Activity » Copy exactly, and only, the lines from the line containing "The height and" through the last line of the records below, both included, and leave out any pictures.

Stored dataset items
*** Block opens ***
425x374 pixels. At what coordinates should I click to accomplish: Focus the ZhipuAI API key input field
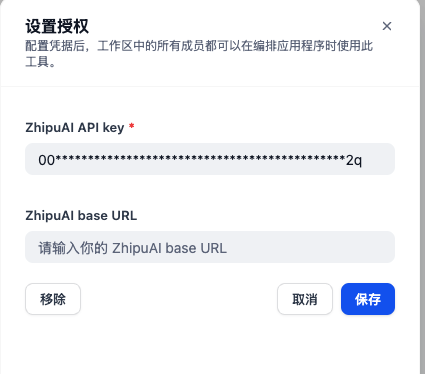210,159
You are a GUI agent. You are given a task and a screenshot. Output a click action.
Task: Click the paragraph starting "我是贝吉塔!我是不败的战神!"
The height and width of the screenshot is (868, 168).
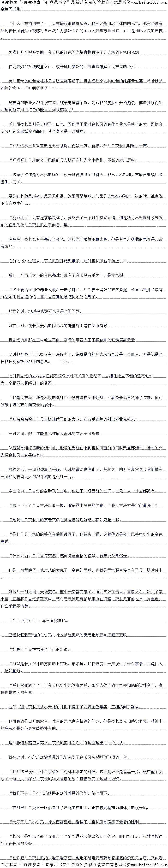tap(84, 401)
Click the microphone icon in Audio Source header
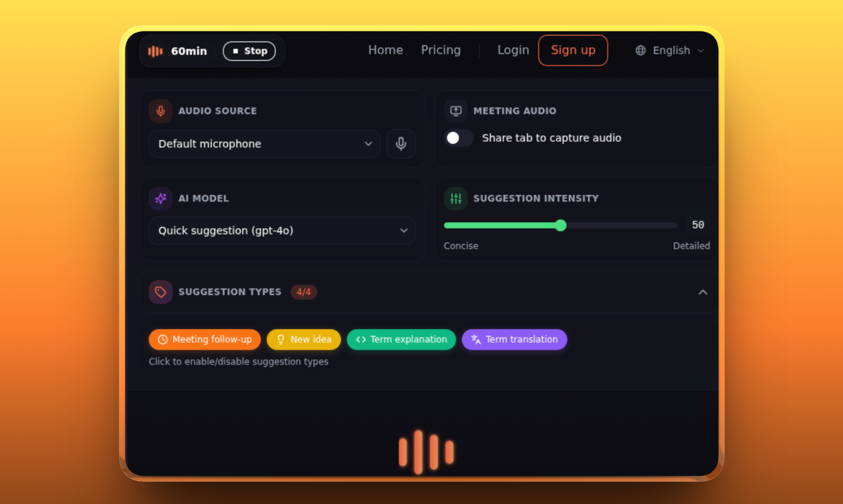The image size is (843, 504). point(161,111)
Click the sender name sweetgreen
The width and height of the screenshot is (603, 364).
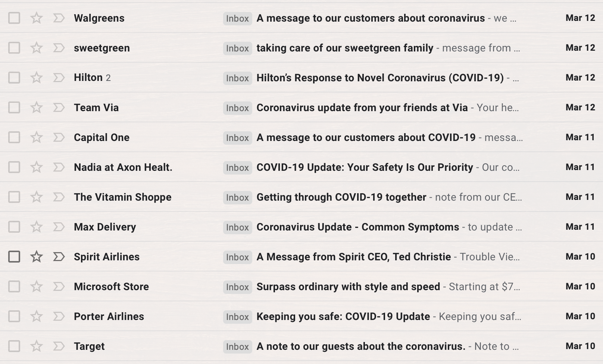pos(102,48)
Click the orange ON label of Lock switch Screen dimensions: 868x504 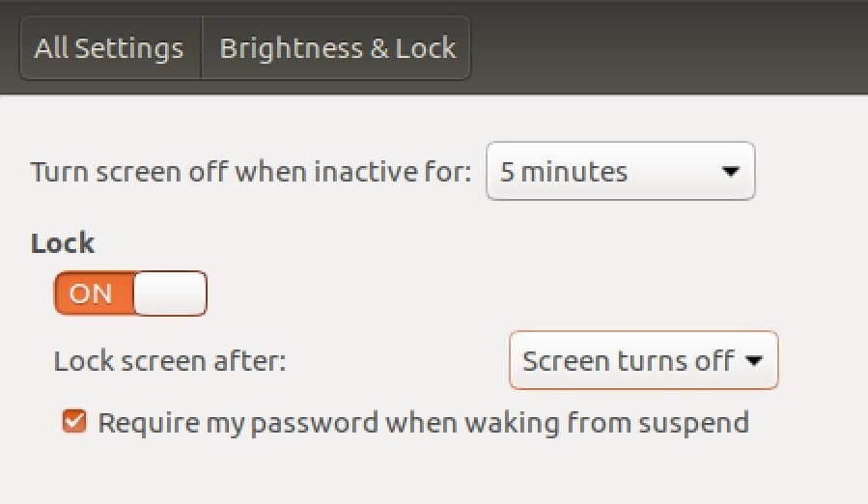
*** Block closes ***
Your solution »
The height and width of the screenshot is (868, 168).
tap(84, 401)
Click the microphone icon in Audio Source header
The image size is (843, 504). point(161,111)
Click the sender name sweetgreen
The width and height of the screenshot is (603, 364).
pos(102,48)
Click the orange ON label of Lock switch Screen dimensions: 868x504 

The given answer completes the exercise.